To do:
1 - List every band name, song title, and forum username that appears in the lyrics discussion, each one once.
2 - Write the next part of the forum discussion about annoying song lyrics, carrying on after its final sentence.

This has absolutely nothing to do with the paranormal, but due to a comment on a recent discussion thread, it got me thinking.  I felt compelled to post this question to you all, if for no other reason than to get it out of my system.

Okay......what lyrics absolutely bug the crap out of you?  Like nails down a chalkboard perhaps or that make zero sense and have always perplexed you.  Here is my offering and it's clearly from the Department of Redundancy Department:


              "Only time will tell if we stand the test of time"
                                   Why Can't This Be Love? - Van Halen  (Van Hagar)

PPI Karl

That Van Halen lyric points to one of my pet peeves about lyric writing:  laziness!  You know what I mean:  when songwriters can't think of what to say next, so they just put any ol' crap into the song to keep it moving.

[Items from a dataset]

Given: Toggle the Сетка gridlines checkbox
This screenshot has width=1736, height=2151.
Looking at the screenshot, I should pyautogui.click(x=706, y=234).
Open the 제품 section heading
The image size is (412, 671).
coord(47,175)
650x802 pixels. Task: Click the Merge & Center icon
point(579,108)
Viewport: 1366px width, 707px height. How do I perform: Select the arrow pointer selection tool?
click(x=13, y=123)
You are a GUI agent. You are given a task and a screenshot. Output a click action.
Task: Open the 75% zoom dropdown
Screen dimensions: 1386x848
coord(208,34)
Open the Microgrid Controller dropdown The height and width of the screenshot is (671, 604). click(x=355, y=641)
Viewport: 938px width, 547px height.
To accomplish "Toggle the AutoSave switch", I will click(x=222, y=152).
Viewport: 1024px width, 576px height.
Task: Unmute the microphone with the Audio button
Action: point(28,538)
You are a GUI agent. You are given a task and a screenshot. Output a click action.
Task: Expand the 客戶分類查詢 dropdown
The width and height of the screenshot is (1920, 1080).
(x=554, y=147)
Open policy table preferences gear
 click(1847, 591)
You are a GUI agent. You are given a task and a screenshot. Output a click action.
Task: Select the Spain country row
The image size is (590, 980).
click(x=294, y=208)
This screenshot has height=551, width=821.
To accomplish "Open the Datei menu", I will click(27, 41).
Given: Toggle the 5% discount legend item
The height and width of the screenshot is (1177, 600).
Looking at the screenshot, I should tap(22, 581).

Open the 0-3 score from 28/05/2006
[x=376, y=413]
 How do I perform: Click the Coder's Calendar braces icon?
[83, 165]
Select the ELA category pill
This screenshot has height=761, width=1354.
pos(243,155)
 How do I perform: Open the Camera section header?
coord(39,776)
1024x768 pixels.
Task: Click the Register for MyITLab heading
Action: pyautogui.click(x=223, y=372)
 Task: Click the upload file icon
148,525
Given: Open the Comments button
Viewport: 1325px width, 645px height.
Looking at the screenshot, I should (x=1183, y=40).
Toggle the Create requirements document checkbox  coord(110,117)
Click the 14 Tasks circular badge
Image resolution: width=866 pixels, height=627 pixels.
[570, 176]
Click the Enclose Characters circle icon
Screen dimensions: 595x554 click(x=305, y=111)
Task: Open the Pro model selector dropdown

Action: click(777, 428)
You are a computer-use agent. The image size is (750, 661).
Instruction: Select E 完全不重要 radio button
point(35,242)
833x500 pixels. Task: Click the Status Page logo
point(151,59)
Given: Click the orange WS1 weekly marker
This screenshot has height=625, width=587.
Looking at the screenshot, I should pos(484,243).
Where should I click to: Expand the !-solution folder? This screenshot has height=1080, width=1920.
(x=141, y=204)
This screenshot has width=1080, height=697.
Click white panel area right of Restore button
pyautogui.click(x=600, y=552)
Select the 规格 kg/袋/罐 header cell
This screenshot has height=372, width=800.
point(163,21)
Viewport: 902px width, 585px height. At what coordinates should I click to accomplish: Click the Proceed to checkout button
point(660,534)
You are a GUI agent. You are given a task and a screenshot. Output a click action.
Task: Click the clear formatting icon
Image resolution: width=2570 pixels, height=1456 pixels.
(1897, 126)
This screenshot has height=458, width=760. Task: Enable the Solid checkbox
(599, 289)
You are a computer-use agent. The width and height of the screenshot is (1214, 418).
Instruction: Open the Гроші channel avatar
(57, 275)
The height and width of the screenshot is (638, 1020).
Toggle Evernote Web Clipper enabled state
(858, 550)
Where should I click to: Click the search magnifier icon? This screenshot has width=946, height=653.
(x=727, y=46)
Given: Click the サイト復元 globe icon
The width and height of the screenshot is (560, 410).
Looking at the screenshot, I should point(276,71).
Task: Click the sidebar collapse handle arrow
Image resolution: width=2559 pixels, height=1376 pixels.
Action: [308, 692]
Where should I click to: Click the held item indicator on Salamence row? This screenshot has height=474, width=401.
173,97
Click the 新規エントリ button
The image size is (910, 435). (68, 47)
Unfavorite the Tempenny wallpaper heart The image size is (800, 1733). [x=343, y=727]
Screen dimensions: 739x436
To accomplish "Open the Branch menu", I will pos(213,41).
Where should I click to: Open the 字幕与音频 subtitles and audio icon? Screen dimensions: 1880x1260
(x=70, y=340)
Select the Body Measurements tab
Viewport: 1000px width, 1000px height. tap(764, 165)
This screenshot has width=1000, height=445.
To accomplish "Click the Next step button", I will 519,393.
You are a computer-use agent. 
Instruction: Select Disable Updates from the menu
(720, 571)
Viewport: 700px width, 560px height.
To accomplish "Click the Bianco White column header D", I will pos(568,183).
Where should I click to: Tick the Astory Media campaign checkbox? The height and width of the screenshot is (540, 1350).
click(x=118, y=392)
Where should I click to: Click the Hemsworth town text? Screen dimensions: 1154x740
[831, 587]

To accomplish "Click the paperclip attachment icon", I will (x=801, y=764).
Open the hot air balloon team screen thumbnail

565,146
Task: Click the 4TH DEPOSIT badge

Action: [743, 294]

The responses:
1 - Van Halen, Van Hagar, Why Can't This Be Love?, PPI Karl

2 -
I've always really, really hated the lyrics to "Happy Together" by The Turtles.  (I also hate the music, which means, I guess, I just hate the damned song altogether.)  Right at the end of the song, after the hundredth time you've listened to "me and you and you and me and me and you . . ." as well as "so happy togetherrrrrr . . . " and "bah-ba-ba-ba-bahhhhh," out of nowhere is the line "How is the weatherrrrrrr?"  WTF?!  Why not "Plump up your featherrrrrrs" or "Mink oil the leatherrrrrr" while you're at it!  Stupid.  And so creatively laaaaaaazy!
If you want to end your misery, start enjoying it, because there's nothing the universe begrudges more than our enjoyment.

PPI Tracy

Oh....and the ever popular..."Keep on Using Me Until You Use Me Up"  (Bill Withers, Aaron Neville, Al Jerreau...pick your singer)

"Just keep on using me, until you use me up.  I know, I know, I know, I know, I know, I know, I know, I know, I know, I know, I know, I know, I know, I know, I know, I know, I know, I know, I know, I know, I know, I know, I know, I know, I know, I know, I know, I know, I know, I know, I know, I know, I know, I know, I know, I know, I know, I know, I know, I know, I know, I know, I know...I knoooowwww..."


|8x

PPI Tracy

Here is another little ditty:

"Pump up the jam, pump it up, pump it, pump it, pump it, pump up the jam, pump up the jam, pump it up"

How come it's just jam? It's all about the jam. What about the peanut butter? That's a little rude.  What happened to equal opportunity?


(god, this is fun)  >:]

PPI Brian

LOL! Glad to know I'm not alone. Most lyrics don't make any sense.
How about "Blinded by the light"? This song always bugged me.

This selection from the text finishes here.